- _Task brief_
Repeat the material word for word, everything from the start down to the line containing "(444, 657).", and leave the pictures out of your answer.

- _Supplied information_
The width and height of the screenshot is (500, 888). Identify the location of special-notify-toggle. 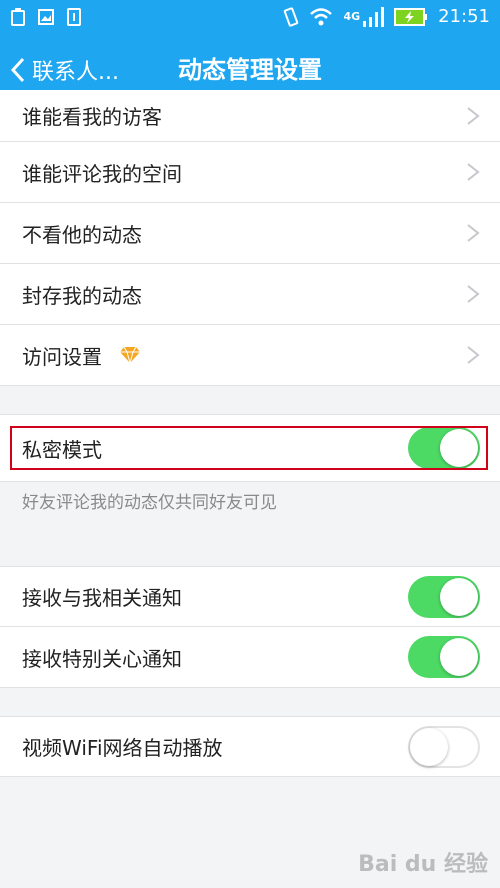
(444, 657).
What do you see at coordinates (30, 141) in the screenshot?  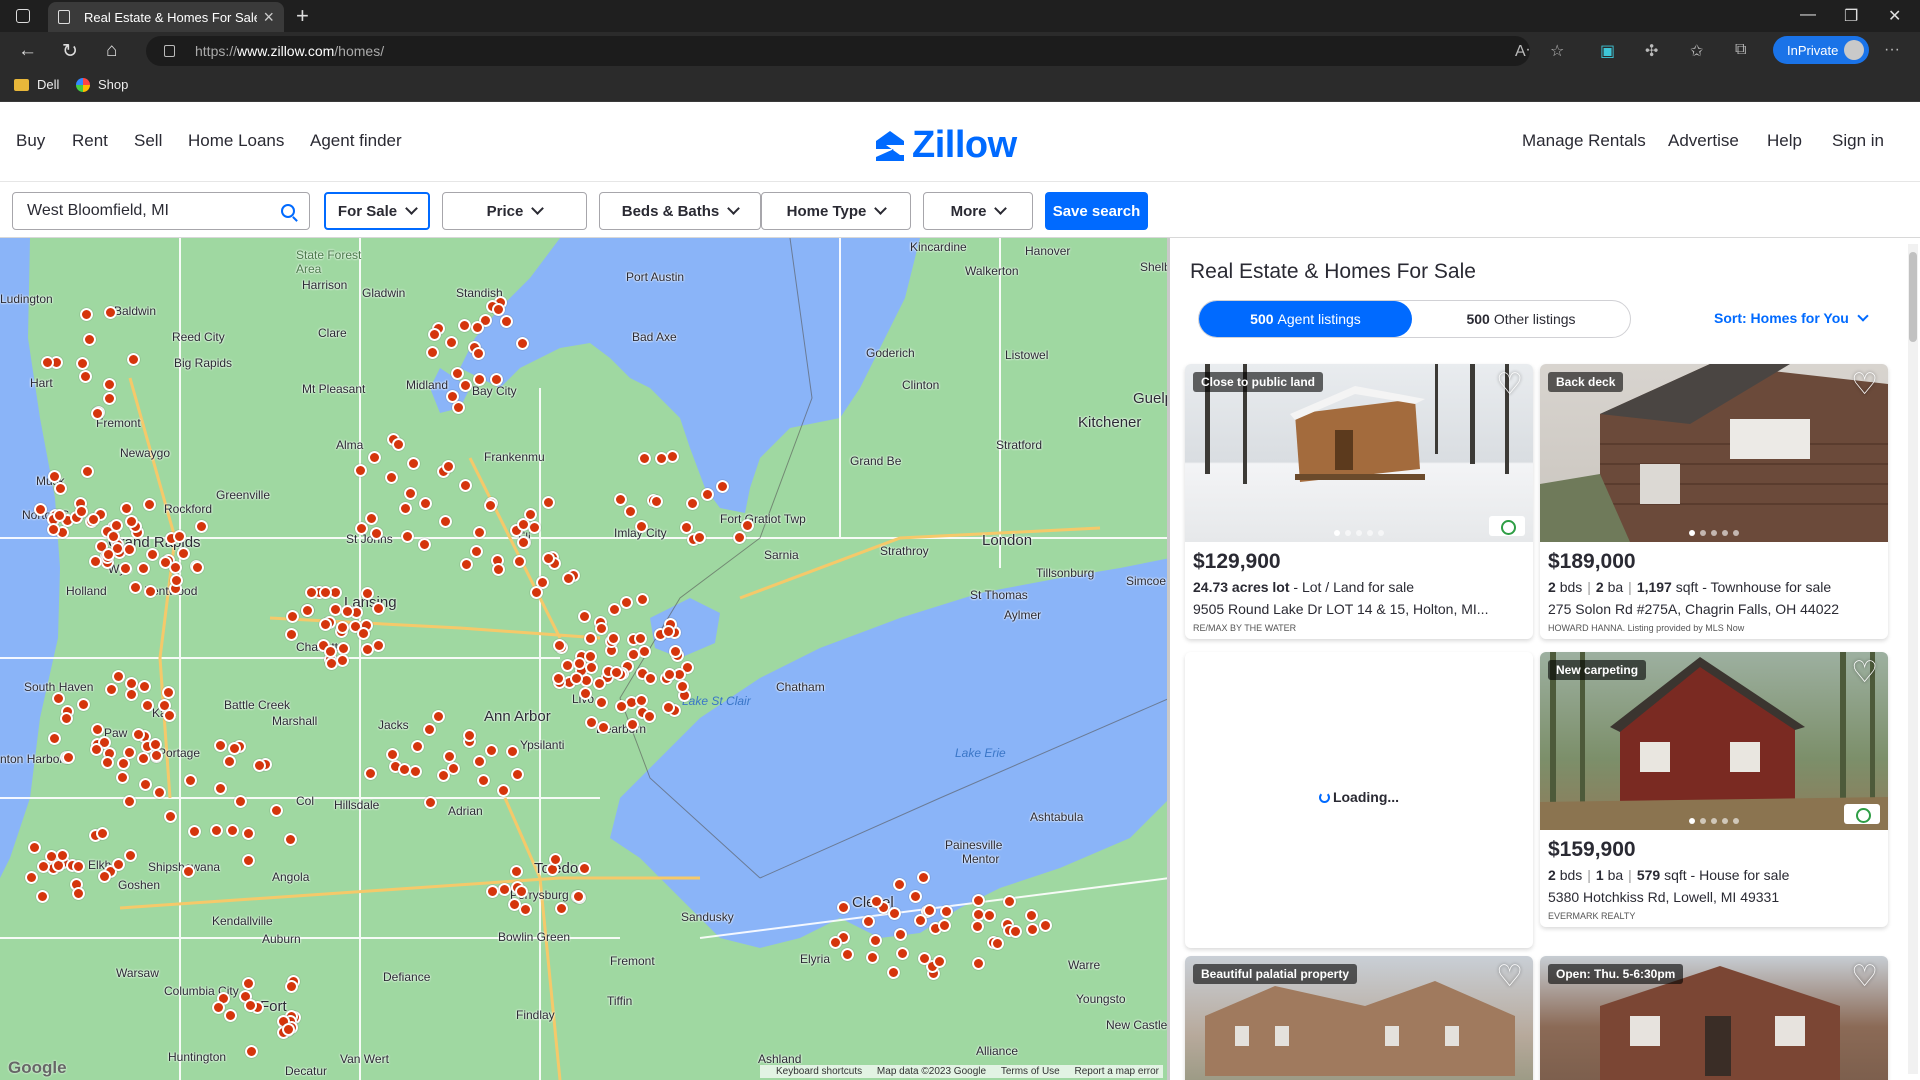 I see `nav-buy: Buy` at bounding box center [30, 141].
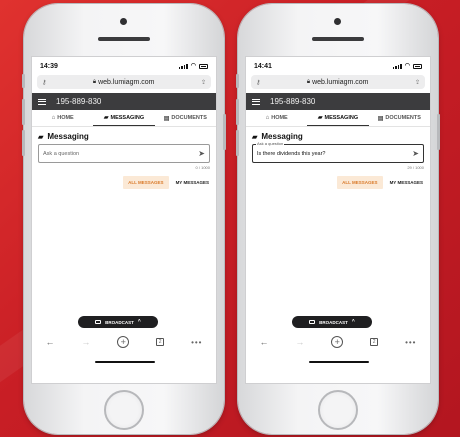 The image size is (460, 437). Describe the element at coordinates (62, 154) in the screenshot. I see `question-placeholder: Ask a question` at that location.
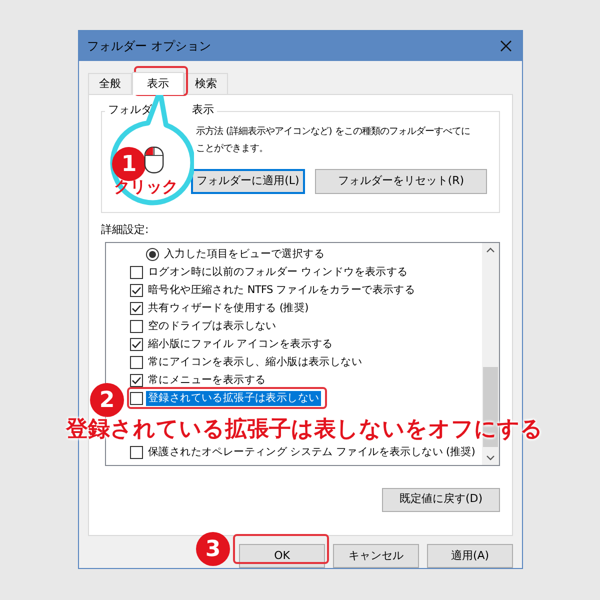 The width and height of the screenshot is (600, 600). What do you see at coordinates (248, 182) in the screenshot?
I see `folder-button: フォルダーに適用(L)` at bounding box center [248, 182].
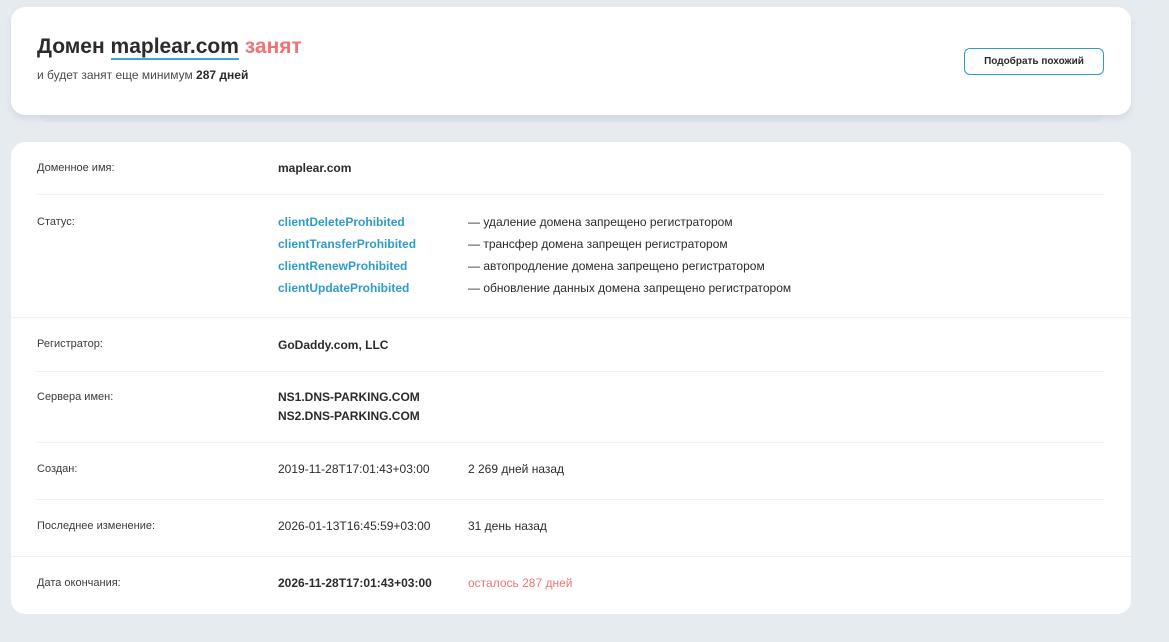 This screenshot has height=642, width=1169. I want to click on expires-label: Дата окончания:, so click(79, 583).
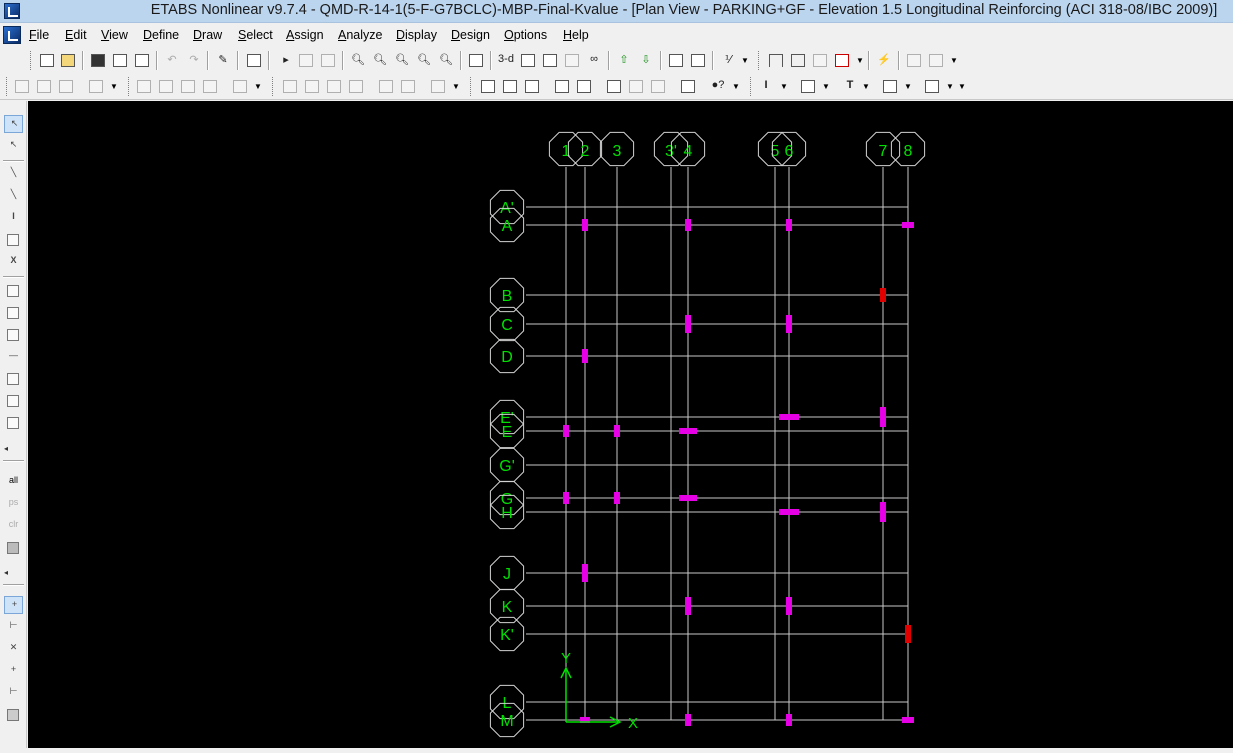 The image size is (1233, 753). I want to click on draw-doors-icon, so click(14, 423).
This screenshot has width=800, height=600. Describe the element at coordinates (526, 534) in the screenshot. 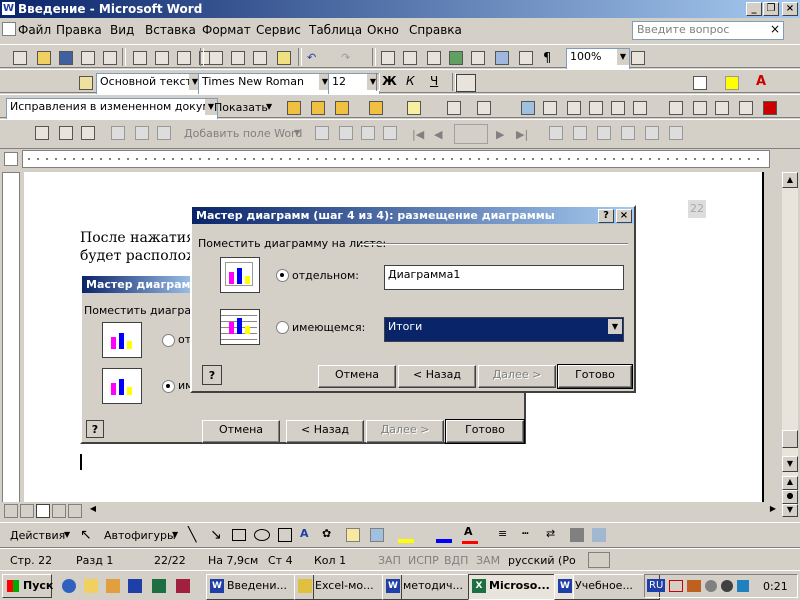

I see `dash-style-icon: ┅` at that location.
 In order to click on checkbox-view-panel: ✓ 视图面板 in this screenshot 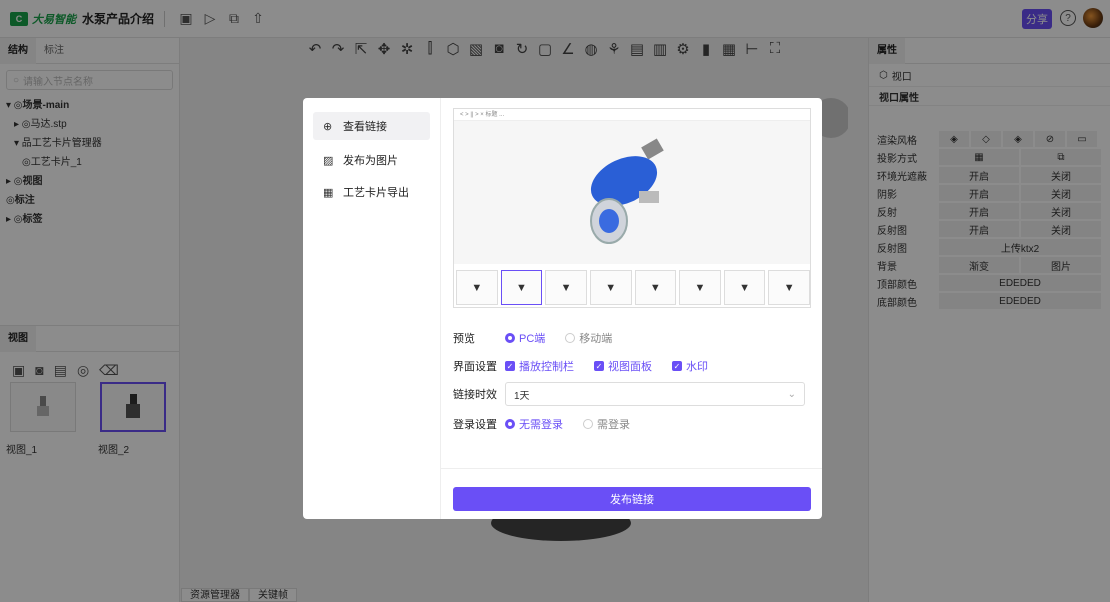, I will do `click(623, 366)`.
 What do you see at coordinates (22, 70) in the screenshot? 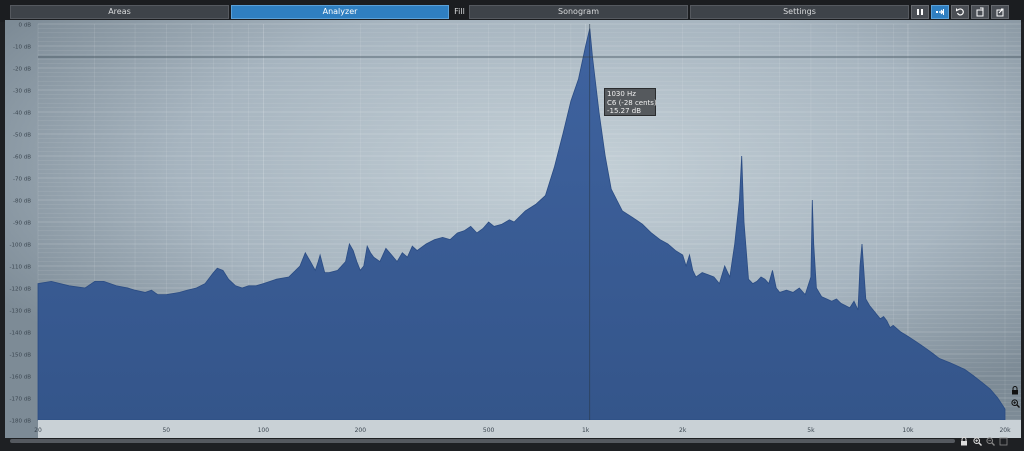
I see `y-tick-label: -20 dB` at bounding box center [22, 70].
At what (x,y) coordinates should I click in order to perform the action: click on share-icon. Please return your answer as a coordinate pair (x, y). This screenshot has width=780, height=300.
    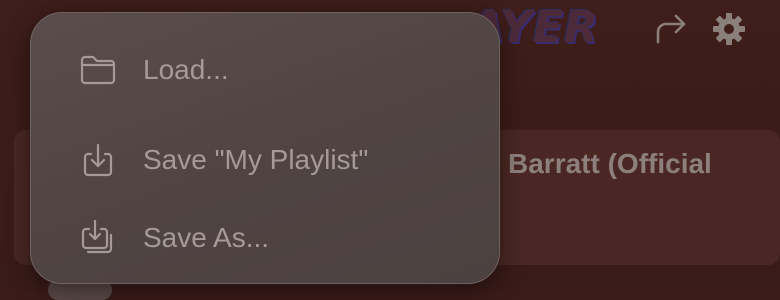
    Looking at the image, I should click on (671, 29).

- _Worked solution_
The width and height of the screenshot is (500, 888). Identify the location of special-notify-toggle. 
(444, 657).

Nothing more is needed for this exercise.